In 1935, he won a public competition to design the Gustavo Capanema Palace, with a project blending Classical and Art Deco styles with native Marajoara elements. However, the project was rejected by the Ministry of Education, which then commissioned Lúcio Costa, one of Memória's former students, to design the building, which would become a landmark of modernist architecture in Brazil. After this episode, he gradually withdrew from participation in major commissions, dedicating his final decades to professorship.

== Biography ==

Born in Ipu on a small farm, he moved to Fortaleza as a child to study at the traditional Liceu do Ceará, where he befriended Gustavo Barroso. His talent for drawing was noticed by his father, and he developed it throughout his school years. He then moved to Rio de Janeiro in 1911 to enroll in the course of drawing at the Escola Nacional de Belas Artes, later switching to the architecture program, from which he graduated in 1917. The following year, he began his professional career at the architectural office of Heitor de Mello, who became his master. In 1920, Memória was appointed professor at his alma mater, where he taught architectural composition. In 1931, he became director of the National Faculty of Architecture of the University of Brazil.

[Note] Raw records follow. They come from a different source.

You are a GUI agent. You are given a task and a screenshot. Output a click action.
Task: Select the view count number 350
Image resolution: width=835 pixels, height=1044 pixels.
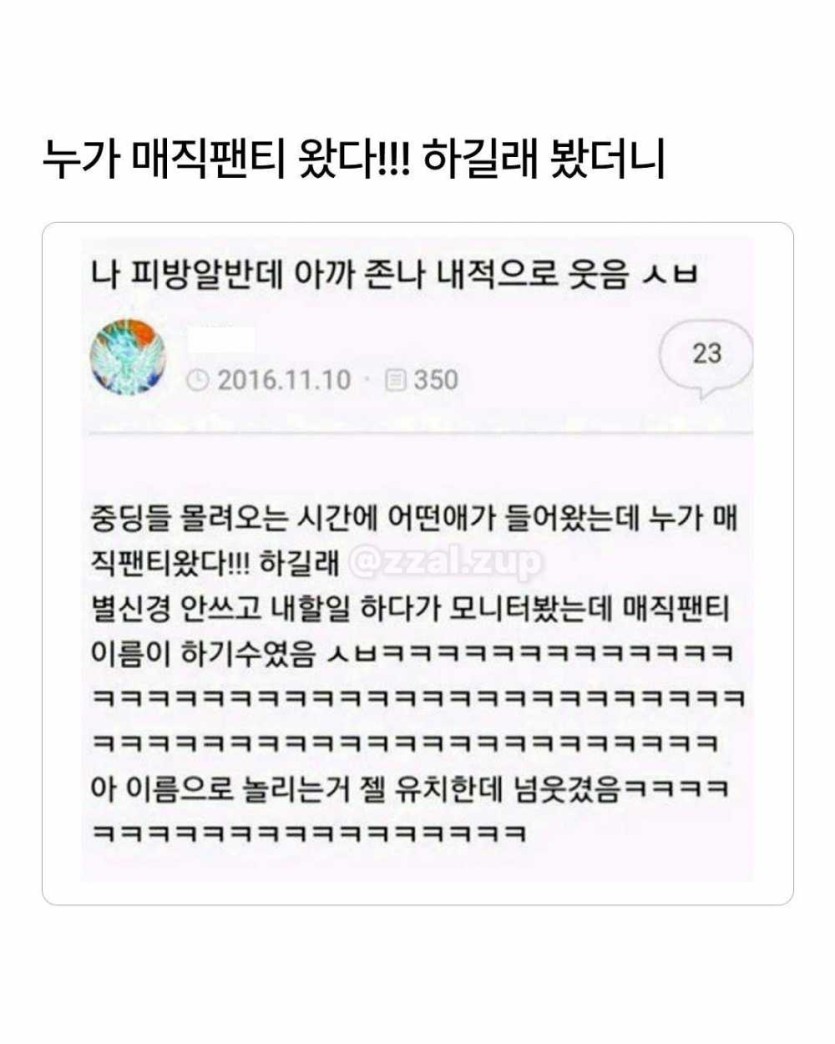coord(436,380)
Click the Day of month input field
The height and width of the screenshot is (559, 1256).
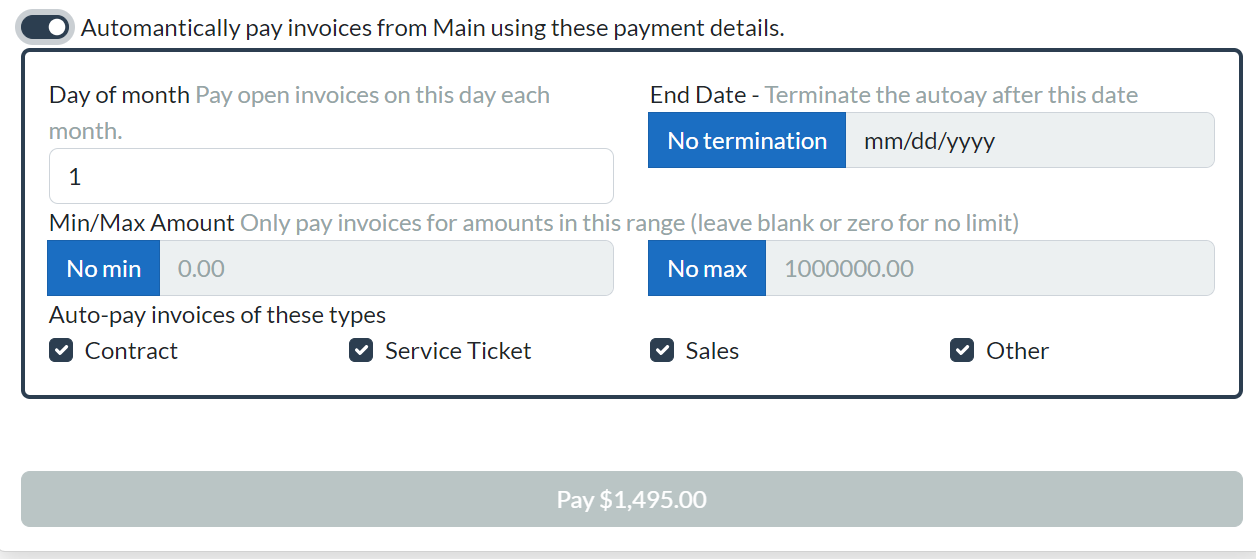tap(331, 177)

From the early 1920s to the mid 1930s, he worked on large public commissions, including the urban planning for the International Exhibition of the Centenary of Independence, the design of the Hipódromo da Gávea, the clubhouse of Botafogo, the National Historical Museum, the urban plan of his hometown of Ipu, and the high altar of the Candelária Church. He also architected private houses.

In the 1930s, he joined the Brazilian Integralist Action, for which he ran for federal deputy in 1935. Memória inaugurated a course at artistic culture for the movement's activists, offering classes on music, dance, literature, painting, sculpture, and theater.